[Stored data]
★ ★ ★ ★ ★ ★ ★

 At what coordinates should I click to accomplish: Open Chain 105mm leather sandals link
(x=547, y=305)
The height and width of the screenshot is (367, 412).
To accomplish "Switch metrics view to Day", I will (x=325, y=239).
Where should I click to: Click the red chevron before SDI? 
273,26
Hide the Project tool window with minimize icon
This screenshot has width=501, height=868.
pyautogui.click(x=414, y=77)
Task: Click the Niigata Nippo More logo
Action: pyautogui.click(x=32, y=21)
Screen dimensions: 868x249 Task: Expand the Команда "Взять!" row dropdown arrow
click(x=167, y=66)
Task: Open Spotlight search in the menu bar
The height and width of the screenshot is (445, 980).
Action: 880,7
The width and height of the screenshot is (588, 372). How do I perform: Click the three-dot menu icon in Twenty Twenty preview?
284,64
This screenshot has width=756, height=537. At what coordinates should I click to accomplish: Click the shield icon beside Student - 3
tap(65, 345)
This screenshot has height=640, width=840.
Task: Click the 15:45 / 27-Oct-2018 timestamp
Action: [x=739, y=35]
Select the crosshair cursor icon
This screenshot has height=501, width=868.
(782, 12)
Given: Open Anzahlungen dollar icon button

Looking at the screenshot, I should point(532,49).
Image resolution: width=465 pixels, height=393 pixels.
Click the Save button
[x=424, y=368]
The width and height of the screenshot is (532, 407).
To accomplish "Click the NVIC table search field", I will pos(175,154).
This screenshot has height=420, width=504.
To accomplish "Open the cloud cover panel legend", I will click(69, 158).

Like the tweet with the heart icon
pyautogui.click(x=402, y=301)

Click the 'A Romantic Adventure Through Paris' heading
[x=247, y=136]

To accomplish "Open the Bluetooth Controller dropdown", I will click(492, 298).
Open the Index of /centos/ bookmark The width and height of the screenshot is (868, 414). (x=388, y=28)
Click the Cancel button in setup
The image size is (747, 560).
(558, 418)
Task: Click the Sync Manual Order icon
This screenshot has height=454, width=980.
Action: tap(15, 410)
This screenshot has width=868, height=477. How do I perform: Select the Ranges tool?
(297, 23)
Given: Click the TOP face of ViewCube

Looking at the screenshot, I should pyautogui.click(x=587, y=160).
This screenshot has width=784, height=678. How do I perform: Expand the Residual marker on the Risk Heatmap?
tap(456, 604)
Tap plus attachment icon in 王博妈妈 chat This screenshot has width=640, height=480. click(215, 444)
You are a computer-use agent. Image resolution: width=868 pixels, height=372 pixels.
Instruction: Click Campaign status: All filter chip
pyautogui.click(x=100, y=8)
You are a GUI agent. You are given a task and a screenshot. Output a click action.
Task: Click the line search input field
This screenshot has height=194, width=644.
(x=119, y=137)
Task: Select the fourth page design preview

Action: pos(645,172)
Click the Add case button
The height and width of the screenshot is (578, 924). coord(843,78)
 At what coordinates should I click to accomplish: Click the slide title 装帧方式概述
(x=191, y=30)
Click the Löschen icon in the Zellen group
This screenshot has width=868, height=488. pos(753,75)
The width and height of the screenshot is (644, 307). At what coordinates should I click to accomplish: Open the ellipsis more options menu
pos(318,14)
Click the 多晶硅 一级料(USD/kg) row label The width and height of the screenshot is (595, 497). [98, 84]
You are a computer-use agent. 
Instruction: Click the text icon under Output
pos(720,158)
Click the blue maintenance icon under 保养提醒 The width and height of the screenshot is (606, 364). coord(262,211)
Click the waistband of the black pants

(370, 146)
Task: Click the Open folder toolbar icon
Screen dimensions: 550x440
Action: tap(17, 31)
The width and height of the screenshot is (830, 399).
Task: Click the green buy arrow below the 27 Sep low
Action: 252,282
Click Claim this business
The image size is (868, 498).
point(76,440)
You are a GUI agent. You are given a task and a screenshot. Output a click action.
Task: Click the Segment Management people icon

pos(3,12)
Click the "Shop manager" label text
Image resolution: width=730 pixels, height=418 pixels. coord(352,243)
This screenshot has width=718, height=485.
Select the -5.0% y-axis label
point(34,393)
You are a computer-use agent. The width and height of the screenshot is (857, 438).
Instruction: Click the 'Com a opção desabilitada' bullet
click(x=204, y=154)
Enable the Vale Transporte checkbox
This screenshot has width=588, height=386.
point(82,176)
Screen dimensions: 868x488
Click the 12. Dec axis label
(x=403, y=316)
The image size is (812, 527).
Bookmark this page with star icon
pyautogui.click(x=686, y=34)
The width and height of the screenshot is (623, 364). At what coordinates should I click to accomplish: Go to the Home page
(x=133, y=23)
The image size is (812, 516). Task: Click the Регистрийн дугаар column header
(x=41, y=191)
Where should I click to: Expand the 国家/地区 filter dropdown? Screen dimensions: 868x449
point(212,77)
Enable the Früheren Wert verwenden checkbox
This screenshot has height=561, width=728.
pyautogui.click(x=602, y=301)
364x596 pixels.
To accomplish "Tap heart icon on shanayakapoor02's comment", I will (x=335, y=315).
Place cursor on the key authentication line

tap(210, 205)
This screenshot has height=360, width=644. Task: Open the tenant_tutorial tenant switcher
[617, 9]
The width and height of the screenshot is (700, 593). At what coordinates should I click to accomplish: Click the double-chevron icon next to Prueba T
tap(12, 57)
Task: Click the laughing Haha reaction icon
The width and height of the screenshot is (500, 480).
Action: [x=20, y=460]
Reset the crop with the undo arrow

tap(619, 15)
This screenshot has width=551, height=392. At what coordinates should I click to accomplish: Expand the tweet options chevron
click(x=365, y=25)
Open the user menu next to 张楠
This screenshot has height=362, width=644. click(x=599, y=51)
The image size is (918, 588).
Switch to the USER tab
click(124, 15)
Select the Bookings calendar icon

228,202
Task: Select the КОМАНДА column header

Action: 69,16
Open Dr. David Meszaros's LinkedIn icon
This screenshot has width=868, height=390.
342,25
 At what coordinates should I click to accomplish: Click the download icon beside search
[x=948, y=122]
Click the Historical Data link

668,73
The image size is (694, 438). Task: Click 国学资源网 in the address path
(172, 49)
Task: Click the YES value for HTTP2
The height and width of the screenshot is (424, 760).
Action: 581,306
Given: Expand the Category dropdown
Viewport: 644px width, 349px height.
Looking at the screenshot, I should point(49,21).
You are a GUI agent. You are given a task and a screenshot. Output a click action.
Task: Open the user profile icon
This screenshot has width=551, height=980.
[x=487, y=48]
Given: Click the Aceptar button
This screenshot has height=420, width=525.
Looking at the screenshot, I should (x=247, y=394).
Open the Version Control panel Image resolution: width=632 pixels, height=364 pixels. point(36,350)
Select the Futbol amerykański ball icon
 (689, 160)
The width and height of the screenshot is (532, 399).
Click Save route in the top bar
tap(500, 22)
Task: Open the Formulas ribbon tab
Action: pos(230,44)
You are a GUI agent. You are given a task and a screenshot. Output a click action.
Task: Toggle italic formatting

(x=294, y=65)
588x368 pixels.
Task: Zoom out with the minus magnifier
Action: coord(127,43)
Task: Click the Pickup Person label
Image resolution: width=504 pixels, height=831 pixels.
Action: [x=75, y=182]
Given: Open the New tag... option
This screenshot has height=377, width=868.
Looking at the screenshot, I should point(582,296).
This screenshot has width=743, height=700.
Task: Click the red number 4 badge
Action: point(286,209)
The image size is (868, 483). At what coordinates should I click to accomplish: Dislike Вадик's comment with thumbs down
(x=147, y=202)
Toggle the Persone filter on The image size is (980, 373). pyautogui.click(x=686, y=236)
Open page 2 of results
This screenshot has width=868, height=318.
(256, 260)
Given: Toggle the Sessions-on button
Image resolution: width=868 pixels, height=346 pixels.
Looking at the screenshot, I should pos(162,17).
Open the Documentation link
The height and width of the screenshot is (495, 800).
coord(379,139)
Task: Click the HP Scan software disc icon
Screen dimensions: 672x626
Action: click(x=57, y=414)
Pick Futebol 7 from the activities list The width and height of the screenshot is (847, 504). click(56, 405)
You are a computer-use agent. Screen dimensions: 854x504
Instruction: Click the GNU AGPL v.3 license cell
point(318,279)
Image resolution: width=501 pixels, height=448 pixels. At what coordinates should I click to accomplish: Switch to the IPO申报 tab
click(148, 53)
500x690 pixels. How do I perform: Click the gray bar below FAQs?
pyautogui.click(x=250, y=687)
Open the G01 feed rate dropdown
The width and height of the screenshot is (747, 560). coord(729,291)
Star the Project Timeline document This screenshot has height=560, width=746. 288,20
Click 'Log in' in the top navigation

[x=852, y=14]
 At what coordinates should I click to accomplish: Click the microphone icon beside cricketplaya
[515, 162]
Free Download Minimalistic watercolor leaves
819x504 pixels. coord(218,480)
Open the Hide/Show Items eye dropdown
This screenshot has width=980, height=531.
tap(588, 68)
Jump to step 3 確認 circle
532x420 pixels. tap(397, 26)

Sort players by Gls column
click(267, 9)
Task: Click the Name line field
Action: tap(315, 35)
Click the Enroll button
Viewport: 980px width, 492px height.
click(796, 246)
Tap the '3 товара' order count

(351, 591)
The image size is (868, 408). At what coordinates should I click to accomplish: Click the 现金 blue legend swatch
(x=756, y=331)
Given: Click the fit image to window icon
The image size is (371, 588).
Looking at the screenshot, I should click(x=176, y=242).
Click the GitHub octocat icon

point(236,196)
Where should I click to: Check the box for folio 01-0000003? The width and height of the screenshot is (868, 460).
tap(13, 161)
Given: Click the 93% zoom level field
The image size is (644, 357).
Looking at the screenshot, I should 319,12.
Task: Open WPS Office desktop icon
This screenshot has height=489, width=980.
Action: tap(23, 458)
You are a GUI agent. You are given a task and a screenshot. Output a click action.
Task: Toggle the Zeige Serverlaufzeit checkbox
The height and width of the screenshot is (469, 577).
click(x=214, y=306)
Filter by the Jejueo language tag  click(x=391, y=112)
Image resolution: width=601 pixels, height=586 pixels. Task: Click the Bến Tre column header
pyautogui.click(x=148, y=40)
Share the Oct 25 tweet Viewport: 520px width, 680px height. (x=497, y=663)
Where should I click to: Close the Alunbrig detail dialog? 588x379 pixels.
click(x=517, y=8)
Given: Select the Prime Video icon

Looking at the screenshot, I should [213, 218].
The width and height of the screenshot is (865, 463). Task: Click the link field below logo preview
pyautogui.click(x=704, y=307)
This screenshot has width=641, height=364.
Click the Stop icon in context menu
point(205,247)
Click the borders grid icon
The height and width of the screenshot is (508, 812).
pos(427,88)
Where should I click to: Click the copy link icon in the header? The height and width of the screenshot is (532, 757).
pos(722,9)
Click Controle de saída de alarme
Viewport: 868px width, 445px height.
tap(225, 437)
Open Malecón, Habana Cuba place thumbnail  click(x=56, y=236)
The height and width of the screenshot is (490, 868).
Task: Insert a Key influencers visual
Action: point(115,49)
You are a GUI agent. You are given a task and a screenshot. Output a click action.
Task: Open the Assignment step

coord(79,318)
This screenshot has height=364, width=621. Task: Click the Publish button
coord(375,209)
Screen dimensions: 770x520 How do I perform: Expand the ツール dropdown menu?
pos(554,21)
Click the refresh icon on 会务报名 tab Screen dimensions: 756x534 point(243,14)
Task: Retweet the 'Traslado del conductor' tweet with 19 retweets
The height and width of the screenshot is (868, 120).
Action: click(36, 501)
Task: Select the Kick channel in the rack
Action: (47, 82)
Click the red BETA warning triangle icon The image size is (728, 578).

★ ★ ★ ★ ★ ★ ★

* Required action *
Start at the first line of the entries above. Set down each line exactly through the one with "Select the crosshair cursor icon", and stop there.

* Exercise solution *
 At what coordinates should I click to accomplish: Open Chain 105mm leather sandals link
(x=547, y=305)
The height and width of the screenshot is (367, 412).
To accomplish "Switch metrics view to Day", I will (x=325, y=239).
Where should I click to: Click the red chevron before SDI? 
273,26
Hide the Project tool window with minimize icon
This screenshot has width=501, height=868.
pyautogui.click(x=414, y=77)
Task: Click the Niigata Nippo More logo
Action: pyautogui.click(x=32, y=21)
Screen dimensions: 868x249 Task: Expand the Команда "Взять!" row dropdown arrow
click(x=167, y=66)
Task: Open Spotlight search in the menu bar
The height and width of the screenshot is (445, 980).
Action: 880,7
The width and height of the screenshot is (588, 372). How do I perform: Click the three-dot menu icon in Twenty Twenty preview?
284,64
This screenshot has width=756, height=537. At what coordinates should I click to accomplish: Click the shield icon beside Student - 3
tap(65, 345)
This screenshot has height=640, width=840.
Task: Click the 15:45 / 27-Oct-2018 timestamp
Action: [x=739, y=35]
Select the crosshair cursor icon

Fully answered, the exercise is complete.